• **TEKS DOKUMEN**:
Kali ini, kita berbincang dulu tentang..., sesuai judul lah, tentang bertanya
dan menjawab. Ketika kita bepergian menggunakan transportasi umum, itu adalah
kesempatan bagi kita untuk memperoleh kenalan dan teman perjalanan yang baru. Apa
lagi bila kita bepergian sendirian, selalu ada tempat untuk di duduki orang
lain di samping kita, entah di bus entah kereta. Nah, kita bisa kenalan,
ngobrol dengan orang tersebut.
Walaupun tidak
sering, tapi tak dapat dibilang jarang pula aku bepergian menggunakan angkutan
umum. Maka tak jarang pula aku harus duduk berdampingan dengan orang tak
kukenal. Terkadang aku enggan menyapa, merasa tak ada gunanya. Apa lagi bila
orang di sampingku itu juga acuh, kelihatan orang cuek. Kali ini, karena selain
menikmati liburan, tujuan travel-an ini memang untuk mendapatkan hikmah
perjalanan, maka aku harus gunakan kesempatan apa saja menggali dan memperoehnya.
Termasuk bertanya-tanya pada orang di sampingku.
Ketika naik
kereta Kaligung, Pemalang-Poncol, kami menggunakan tiga tiket dewasa dan satu
tiket anak-anak. Tiket anak-anak berarti tanpa bangku. Nah kami dapat tiga sit. Karena itu aku duduk terpisah dari
istriku. Si Mayluf-lah yang seringkali duduk di pangkuan, main-main, pindah ke
bangku kosong samping bundanya, bersama lavy, pindah lagi ke pangkuanku. Nah,
di sampingku ada penumpang lain. Aku harus menyapanya.

• **PERINTAH**:
Salin kembali bagian teks catatan perjalanan dari "Walaupun tidak" sampai "menggali dan memperoehnya.", lalu ganti kata "enggan" dengan "malas".

• **DATA ITEM**:
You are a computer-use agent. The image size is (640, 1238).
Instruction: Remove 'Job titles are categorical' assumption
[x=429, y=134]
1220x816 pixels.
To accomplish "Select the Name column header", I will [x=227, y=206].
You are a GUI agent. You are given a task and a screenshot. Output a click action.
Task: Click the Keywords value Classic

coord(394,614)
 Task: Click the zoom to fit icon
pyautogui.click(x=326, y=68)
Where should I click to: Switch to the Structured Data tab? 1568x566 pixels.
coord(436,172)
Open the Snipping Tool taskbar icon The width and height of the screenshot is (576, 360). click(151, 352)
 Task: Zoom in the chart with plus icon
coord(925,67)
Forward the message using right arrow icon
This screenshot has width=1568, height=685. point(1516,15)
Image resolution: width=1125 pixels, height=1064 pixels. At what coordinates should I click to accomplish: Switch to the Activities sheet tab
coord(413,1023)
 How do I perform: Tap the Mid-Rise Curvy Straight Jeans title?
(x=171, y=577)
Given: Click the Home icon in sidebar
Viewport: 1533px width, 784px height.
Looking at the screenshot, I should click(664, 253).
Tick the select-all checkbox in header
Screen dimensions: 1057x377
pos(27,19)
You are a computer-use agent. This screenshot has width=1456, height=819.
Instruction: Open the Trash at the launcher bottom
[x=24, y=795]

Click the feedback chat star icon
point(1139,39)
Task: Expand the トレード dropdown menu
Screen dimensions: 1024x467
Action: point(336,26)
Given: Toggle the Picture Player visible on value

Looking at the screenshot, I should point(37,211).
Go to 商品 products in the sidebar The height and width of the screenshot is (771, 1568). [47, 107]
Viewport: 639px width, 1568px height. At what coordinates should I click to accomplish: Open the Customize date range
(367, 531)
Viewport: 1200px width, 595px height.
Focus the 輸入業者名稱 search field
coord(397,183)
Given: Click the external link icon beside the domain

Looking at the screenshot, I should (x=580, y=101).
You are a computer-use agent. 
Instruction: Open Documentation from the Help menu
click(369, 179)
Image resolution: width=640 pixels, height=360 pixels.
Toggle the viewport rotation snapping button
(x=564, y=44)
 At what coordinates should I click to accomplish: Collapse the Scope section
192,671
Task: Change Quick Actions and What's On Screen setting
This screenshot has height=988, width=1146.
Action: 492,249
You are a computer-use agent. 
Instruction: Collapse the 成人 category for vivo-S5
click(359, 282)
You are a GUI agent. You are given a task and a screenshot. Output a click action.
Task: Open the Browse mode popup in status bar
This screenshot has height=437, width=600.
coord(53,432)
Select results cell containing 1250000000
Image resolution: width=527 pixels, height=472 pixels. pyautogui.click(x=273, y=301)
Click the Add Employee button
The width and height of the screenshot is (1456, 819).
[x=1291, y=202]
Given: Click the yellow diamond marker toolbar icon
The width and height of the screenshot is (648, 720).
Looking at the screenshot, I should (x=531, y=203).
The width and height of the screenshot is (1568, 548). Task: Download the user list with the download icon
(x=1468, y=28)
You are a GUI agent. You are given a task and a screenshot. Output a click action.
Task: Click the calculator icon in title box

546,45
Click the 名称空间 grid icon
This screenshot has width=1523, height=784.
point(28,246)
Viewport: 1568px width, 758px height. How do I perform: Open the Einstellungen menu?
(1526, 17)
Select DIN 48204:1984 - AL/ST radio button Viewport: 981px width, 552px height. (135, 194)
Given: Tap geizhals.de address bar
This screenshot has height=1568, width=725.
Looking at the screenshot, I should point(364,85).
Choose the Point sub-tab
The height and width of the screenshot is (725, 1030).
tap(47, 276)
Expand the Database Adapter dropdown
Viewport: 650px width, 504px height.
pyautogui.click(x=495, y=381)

• **JAWABAN BENAR**:
Walaupun tidak
sering, tapi tak dapat dibilang jarang pula aku bepergian menggunakan angkutan
umum. Maka tak jarang pula aku harus duduk berdampingan dengan orang tak
kukenal. Terkadang aku malas menyapa, merasa tak ada gunanya. Apa lagi bila
orang di sampingku itu juga acuh, kelihatan orang cuek. Kali ini, karena selain
menikmati liburan, tujuan travel-an ini memang untuk mendapatkan hikmah
perjalanan, maka aku harus gunakan kesempatan apa saja menggali dan memperoehnya.